╭─ Records for the task

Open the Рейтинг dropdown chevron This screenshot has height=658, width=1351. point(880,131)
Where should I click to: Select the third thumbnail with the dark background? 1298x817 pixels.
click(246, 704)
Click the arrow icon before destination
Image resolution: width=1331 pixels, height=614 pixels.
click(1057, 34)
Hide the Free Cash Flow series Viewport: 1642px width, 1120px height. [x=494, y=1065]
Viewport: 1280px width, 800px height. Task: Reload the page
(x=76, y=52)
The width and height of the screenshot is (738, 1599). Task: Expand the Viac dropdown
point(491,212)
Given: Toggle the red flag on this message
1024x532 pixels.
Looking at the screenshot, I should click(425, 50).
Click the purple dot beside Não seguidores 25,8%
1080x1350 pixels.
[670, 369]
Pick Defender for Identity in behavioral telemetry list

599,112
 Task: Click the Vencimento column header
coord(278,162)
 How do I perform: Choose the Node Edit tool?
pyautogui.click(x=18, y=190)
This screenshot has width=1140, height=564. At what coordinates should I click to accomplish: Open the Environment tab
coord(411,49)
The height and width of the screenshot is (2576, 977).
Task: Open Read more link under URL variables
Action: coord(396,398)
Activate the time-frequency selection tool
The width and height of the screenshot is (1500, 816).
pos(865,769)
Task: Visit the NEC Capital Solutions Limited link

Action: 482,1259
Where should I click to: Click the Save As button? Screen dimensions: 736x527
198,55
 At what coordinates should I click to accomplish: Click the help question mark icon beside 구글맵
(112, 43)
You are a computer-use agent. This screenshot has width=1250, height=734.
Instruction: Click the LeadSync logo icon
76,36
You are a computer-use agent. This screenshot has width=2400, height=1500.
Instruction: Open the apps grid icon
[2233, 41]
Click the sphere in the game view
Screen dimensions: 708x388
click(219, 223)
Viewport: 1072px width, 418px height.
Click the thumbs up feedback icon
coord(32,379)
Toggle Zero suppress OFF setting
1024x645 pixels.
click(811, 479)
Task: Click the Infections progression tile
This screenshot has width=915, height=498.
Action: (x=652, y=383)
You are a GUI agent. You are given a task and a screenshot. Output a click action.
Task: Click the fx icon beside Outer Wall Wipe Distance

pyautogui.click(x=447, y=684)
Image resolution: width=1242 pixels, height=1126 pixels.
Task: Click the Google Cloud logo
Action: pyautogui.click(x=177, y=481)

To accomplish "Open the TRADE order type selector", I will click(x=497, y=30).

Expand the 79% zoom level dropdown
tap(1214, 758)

╰─

== Task to complete ==
Return a copy of each line in the entries that carries the string "Toggle".

== Exercise output ==
Given: Toggle the red flag on this message
Toggle Zero suppress OFF setting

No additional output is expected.